**TEXTABSCHNITT:**

FPÖ: Vilimsky: Petzners Pseudo-Rücktritt ist ein Hohn

Fehlende Einsicht zieht sich offenbar durchs ganze BZÖ

Wien (OTS) - Als völlig unzureichend bezeichnet FPÖ-Generalsekretär NAbg. Harald Vilimsky die Konsequenzen, die das BZÖ aus der Affäre um den notorischen Verkehrssünder Stefan Petzner zu ziehen gedenkt. "Vom Amt als Kärnten-Chef dieser orangen Splittergruppe zurückzutreten, ist völlig wertlos. Das kann er jedem Parteimitglied innerhalb von 24 Stunden persönlich mitteilen, sofern er einen Chauffeur findet, der ihn durch Kärnten kutschiert", so Vilimsky.

Den Führerschein wegen Raserei zu verlieren, sei schon eine unschöne Angelegenheit für einen Abgeordneten, der hier im Hohen Haus auch für die gesetzlichen Grundlagen der Verkehrssicherheit zuständig sei, so Vilimsky. "Sich dann aber noch zweimal ohne Führerschein hinters Lenkrad zu setzen, ist eine besondere Chuzpe, die zeigt, dass Petzner, die Spielregeln unseres Staates nicht einmal ansatzweise zu verstehen bereit ist", so Vilimsky.

**DATENSATZEINTRÄGE:**
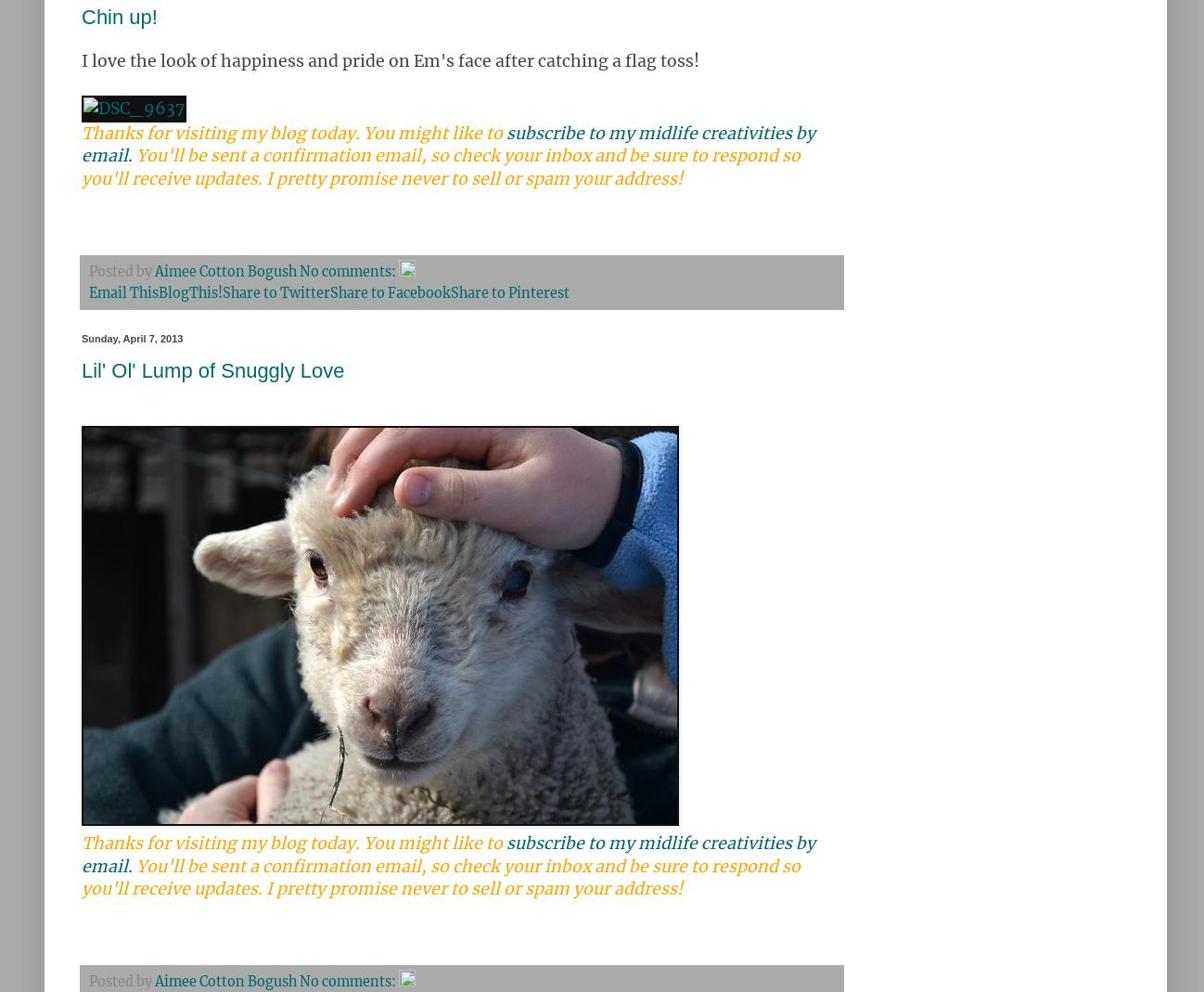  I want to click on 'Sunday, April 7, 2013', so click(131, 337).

==

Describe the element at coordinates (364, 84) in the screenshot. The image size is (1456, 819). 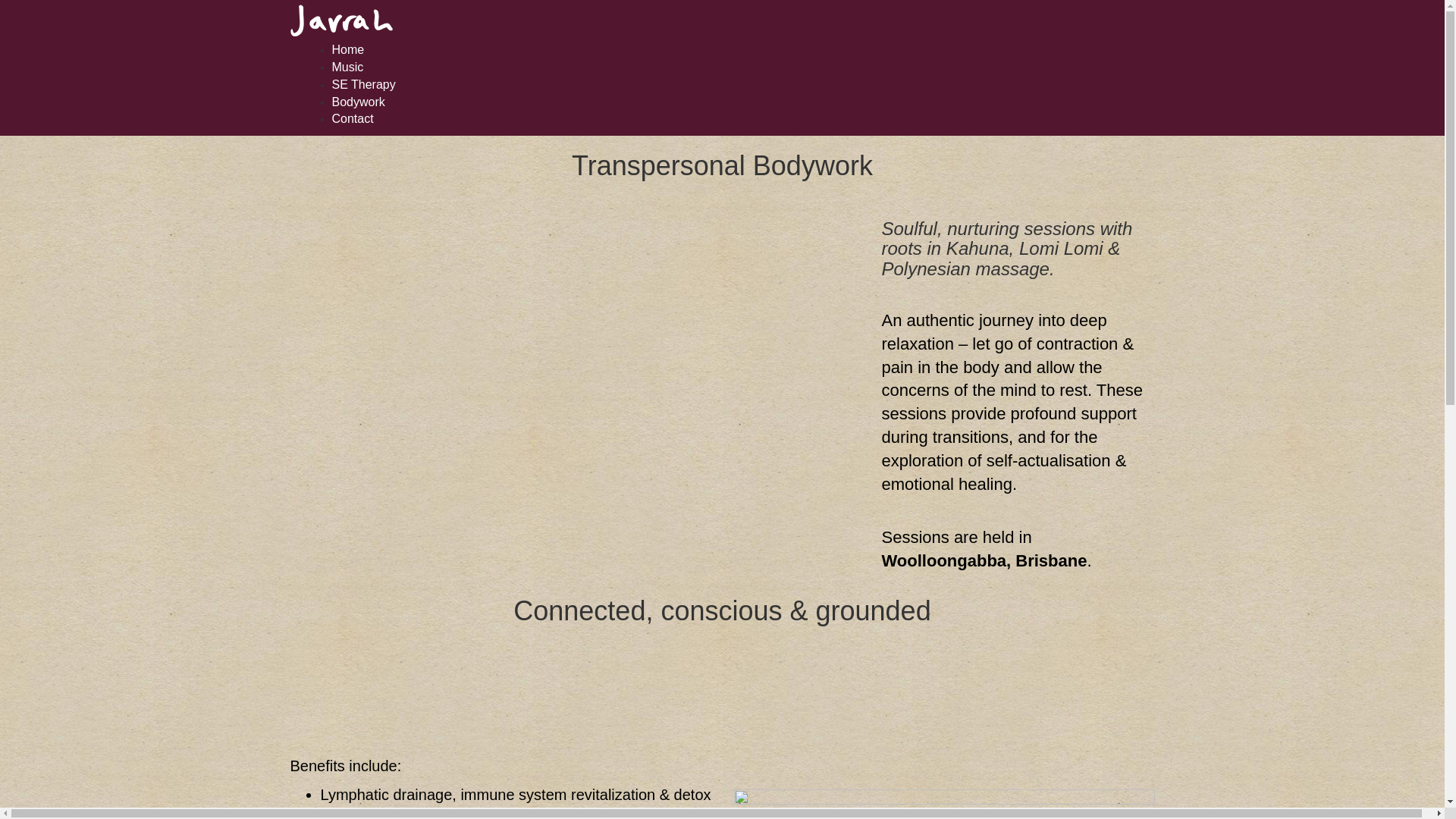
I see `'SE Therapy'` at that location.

---

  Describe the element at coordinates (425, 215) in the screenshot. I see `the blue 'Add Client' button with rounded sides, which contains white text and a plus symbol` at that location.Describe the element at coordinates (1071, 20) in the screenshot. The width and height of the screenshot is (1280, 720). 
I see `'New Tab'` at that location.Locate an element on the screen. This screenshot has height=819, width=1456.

**IHRE AUFGABE:** Fassen Sie den Textabschnitt in zwei Sätzen zusammen.

**ANTWORT:** FPÖ-Generalsekretär Harald Vilimsky bezeichnet die Konsequenzen, die das BZÖ aus der Affäre um Stefan Petzner ziehen will, als völlig unzureichend und hält dessen Rücktritt als Kärnten-Chef für wertlos. Er kritisiert, dass Petzner nach dem Verlust des Führerscheins wegen Raserei noch zweimal ohne Führerschein gefahren sei, was zeige, dass er die Spielregeln des Staates nicht einmal ansatzweise verstehen wolle.